“NGS is a high-throughput sequencing platform that can sequence the entire genome using the massive parallel approach. Learn the basic concept of NGS in this article.”
Sequencing is becoming increasingly popular in research, diagnosis and even in academics. We meet students live every week, in our weekly free live class series. They are more interested in learning sequencing.
And why not!
Sequencing technologies are shaping our future as they are penetrating into diverse fields, rapidly. Scientists want sequence-level information and so do doctors! To understand the molecular mechanism behind a disease or health condition.
Two techniques ruling the sequencing industry are the Sanger sequencing and the NGS. Where the advancements and automations in Sanger sequencing make it a gold-standard method, NGS is rapidly gaining popularity too.
NGS is a fascinating and entirely new ‘word’ for students. Only those who worked with NGS technology can explain it comprehensively at a technical level. I have years of experience working in a genetic lab and have even undergone extensive NGS training.
In this article, I will simplify NGS for not only the students but also for those who want to know this technique, its technical procedure, advantages, limitations and chemistries used by various platforms.
Stay tuned.
Disclaimer: The content presented herein has been compiled from reputable, peer-reviewed sources and is presented in an easy to understand manner for better comprehension. A complete list of sources is provided after the article for reference.
Key Topics:
What is NGS?
NGS stands for Next-Generation Sequencing. It is not a ‘single instrument’; it is a complete technology that allows high-throughput sequencing and analysis. For instance, Illumina and Ion Torrent are pioneers in NGS technology, however, other companies also have a significant presence.

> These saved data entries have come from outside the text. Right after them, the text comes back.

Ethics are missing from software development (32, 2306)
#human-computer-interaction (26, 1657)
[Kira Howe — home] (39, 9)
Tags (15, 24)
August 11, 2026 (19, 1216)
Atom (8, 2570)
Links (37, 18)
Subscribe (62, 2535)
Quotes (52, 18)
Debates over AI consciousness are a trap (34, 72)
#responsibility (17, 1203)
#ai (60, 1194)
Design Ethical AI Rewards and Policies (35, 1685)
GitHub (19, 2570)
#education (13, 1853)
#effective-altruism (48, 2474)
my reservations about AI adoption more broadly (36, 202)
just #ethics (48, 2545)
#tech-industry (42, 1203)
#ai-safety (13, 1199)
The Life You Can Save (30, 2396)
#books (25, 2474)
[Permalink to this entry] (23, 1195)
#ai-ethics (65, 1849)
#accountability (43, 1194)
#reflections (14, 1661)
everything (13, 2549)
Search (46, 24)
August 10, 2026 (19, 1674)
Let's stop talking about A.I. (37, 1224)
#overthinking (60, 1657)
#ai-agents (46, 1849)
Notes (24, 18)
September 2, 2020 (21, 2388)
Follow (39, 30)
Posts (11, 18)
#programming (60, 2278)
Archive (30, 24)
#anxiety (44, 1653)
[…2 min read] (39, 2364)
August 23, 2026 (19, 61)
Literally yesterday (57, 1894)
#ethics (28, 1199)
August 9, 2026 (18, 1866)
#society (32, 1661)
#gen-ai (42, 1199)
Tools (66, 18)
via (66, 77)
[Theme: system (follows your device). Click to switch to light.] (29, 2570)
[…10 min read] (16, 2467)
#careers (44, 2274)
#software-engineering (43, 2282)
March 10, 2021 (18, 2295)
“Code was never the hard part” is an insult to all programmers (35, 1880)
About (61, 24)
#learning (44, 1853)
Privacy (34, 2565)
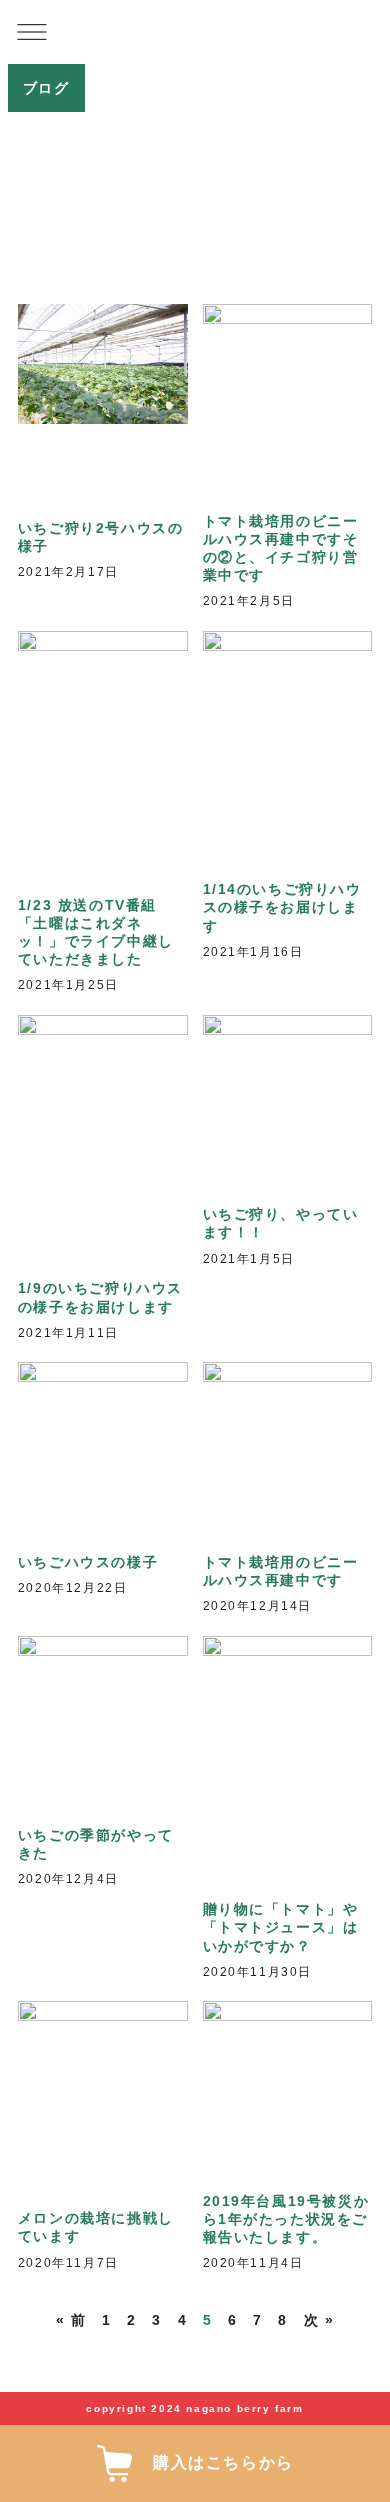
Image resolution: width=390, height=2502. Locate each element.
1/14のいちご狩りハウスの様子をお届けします (282, 907)
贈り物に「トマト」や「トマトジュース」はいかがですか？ (281, 1927)
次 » (319, 2320)
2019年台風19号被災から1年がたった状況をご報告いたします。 (286, 2219)
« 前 (71, 2320)
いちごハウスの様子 (88, 1562)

Among various sequencing generations, previous generation sequencing can effectively sequence a single gene or DNA fragment of approximately 500 to 1000 bp, for instance, Sanger sequencing.
NGS, on the other hand, uses the massive parallel sequencing approach. Instead of a single fragment of a few hundred base pairs, the entire genome can be simultaneously sequenced in a single experiment.

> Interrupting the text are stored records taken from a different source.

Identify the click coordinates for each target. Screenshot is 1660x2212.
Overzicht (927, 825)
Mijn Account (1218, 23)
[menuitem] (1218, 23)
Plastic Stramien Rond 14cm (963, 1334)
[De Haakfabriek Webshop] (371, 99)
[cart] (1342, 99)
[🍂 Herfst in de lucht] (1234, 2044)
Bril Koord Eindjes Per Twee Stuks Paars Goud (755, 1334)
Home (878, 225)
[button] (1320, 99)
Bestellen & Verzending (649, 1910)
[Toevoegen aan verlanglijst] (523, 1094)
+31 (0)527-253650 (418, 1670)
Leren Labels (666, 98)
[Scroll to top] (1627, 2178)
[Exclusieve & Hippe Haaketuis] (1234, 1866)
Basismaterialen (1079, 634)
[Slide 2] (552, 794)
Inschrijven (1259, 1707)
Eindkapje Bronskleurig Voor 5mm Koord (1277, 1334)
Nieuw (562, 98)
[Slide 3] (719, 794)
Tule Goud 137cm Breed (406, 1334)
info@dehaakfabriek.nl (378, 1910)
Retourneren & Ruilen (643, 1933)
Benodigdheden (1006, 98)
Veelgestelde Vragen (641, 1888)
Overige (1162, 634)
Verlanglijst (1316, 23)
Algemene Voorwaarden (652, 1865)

This doesn’t sound impressive at first glance, but let me tell you it took almost 13 years to sequence the complete human genome that an NGS machine can do within 24 to 48 hours.

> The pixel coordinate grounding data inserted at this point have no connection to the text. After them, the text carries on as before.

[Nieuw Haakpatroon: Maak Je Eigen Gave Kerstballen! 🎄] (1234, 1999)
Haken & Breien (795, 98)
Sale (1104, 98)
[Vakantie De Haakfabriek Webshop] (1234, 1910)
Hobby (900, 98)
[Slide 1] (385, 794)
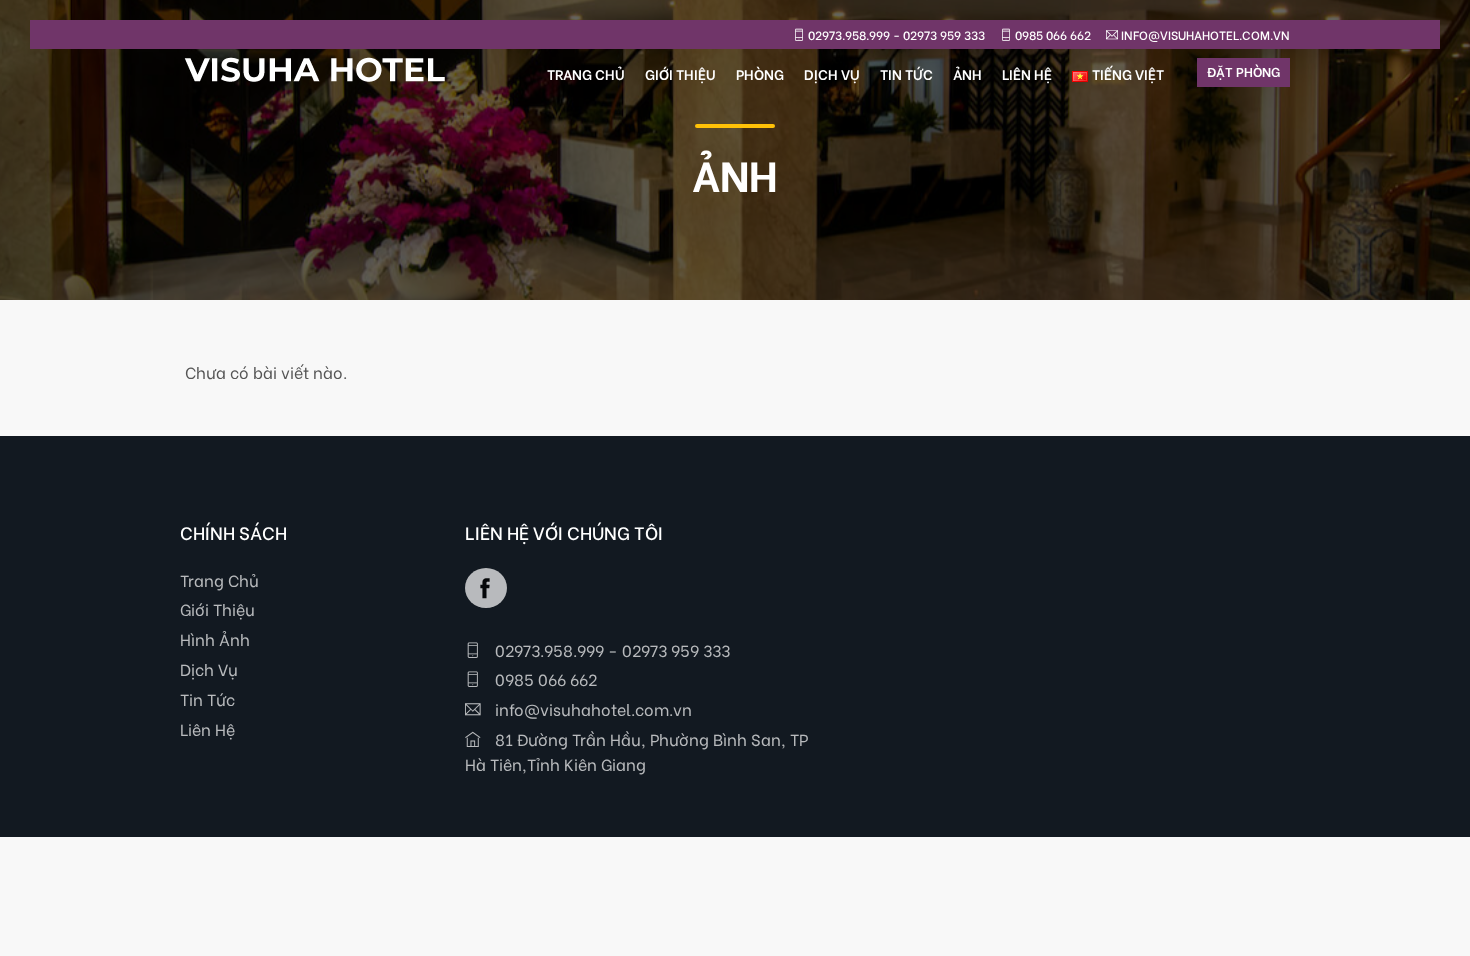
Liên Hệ (207, 728)
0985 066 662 (544, 678)
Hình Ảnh (215, 638)
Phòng (760, 73)
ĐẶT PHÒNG (1243, 70)
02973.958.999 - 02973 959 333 (610, 649)
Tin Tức (207, 698)
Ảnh (967, 73)
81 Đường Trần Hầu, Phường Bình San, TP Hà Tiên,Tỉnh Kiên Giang (636, 751)
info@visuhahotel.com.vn (591, 708)
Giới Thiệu (217, 608)
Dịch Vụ (209, 668)
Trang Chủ (219, 579)
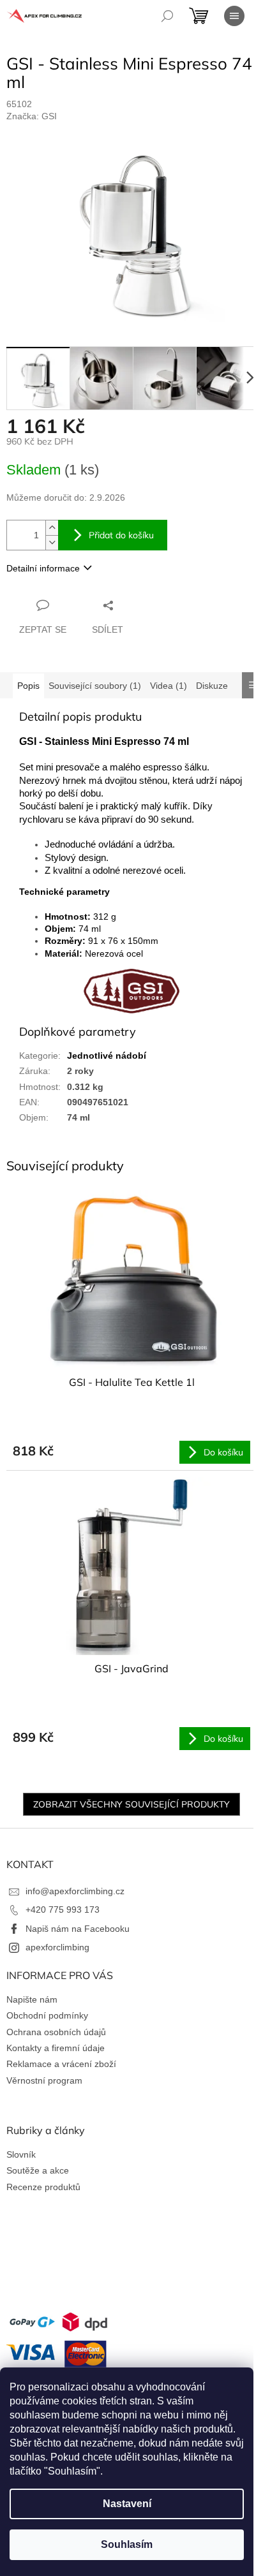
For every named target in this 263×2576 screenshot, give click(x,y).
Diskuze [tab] (212, 686)
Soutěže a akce (37, 2170)
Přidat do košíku (121, 535)
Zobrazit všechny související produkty (131, 1804)
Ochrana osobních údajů (56, 2032)
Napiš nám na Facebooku (78, 1929)
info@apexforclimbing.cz (75, 1891)
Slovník (21, 2154)
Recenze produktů (43, 2187)
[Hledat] (167, 16)
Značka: (31, 116)
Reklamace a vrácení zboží (61, 2064)
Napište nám (31, 1999)
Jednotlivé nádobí (106, 1055)
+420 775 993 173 (63, 1909)
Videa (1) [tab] (168, 686)
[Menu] (234, 16)
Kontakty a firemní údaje (55, 2048)
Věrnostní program (44, 2080)
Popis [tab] (28, 686)
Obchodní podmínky (47, 2015)
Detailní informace (43, 568)
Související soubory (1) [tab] (95, 686)
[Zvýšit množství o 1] (51, 527)
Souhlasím (127, 2544)
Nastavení (127, 2503)
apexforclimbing (57, 1947)
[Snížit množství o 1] (51, 542)
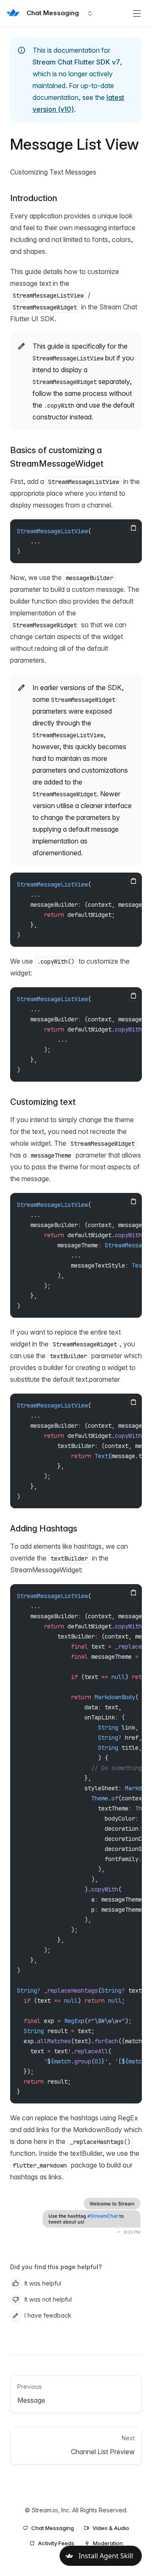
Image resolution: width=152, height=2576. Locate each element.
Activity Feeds (56, 2543)
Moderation (108, 2543)
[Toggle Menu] (136, 13)
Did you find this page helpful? (56, 2266)
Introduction (33, 198)
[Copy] (133, 528)
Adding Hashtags (43, 1528)
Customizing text (43, 1102)
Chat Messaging (52, 2528)
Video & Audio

Now, it sounds fascinating! Isn’t it! That powerful present technology is!
But it doesn’t work as you think. I know what you are thinking; it will sequence just like the Sanger sequencer does! Read the complete genome, base-by-base, right?
Wrong!
The massive parallel approach is entirely different from the conventional sequencing procedure. We first need to fragment the genome, make it accessible for the machine to process it and then sequence each fragment, many times.
That we will cover in the procedure part, in detail.
Historically, the story began with the introduction of pyrosequencing technology in the early 2000s. With a complex and tedious sequencing procedure, pyrosequencing introduced the concept of high-throughput sequencing. And hence, it was referred to as the first NGS technology.
You can read our previous comprehensive article on pyrosequencing to gain more insight into the technical part.
Coming to the point.
Roche acquired pyrosequencing technology and introduced Roche 454 pyrosequencing later on. Companies understood the importance of throughput in the sequencing industry. And afterward, in a very short time, SOLiD sequencing, Illumina and Ion Torrent sequencing platforms came into the market.
All these technologies are collectively known as Next-Generation Sequencing.
So now you know! These are different machines, manufactured by different companies, work on different chemistries and may have different but high throughput.
We discussed the history of DNA sequencing in this article. Click the link to read more.
Definition of NGS:
Next-generation sequencing is a high-throughput sequencing technology that works on the principle of massive parallel sequencing and can sequence the complete genome of an organism.
Principle of NGS:
NGS works on the principle of massive parallel sequencing, in which millions of genomic DNA fragments are sequenced by immobilizing them on a solid surface. DNA is fragmented to construct the library and sequenced simultaneously by generating clusters through different chemistries.
Finally, the sequencing file is processed and analyzed to call the variant and generate the report.
Steps in NGS:
We already discussed sequencing and genome sequencing steps in various articles. In this article, we will discuss the steps in the context of NGS. NGS typically involves these steps:
- Nucleic acid isolation
- DNA fragmentation
- Adaptor ligation
- Library preparation
- Cluster generation
- Sequencing
- Data Analysis
Nucleic acid extraction:
To initiate any experiment in molecular genetics, we need a pure and high-yield nucleic acid, either DNA or RNA. From any biological sample, nucleic acid has been extracted, purified and used for analysis.
Manual methods, spin column kits and automated DNA extraction are a few options for nucleic acid extraction.
Note:
In the case of RNA extraction, the RNA integrity number is checked to evaluate the integrity of RNA before downstream processing.
DNA fragmentation:
As discussed, the complete genome can’t be directly sequenced. To make it sequencing-ready, we need to fragment them into sequencable fragments. NGS platforms (Illumina and Ion Torrent) work on short-read sequencing.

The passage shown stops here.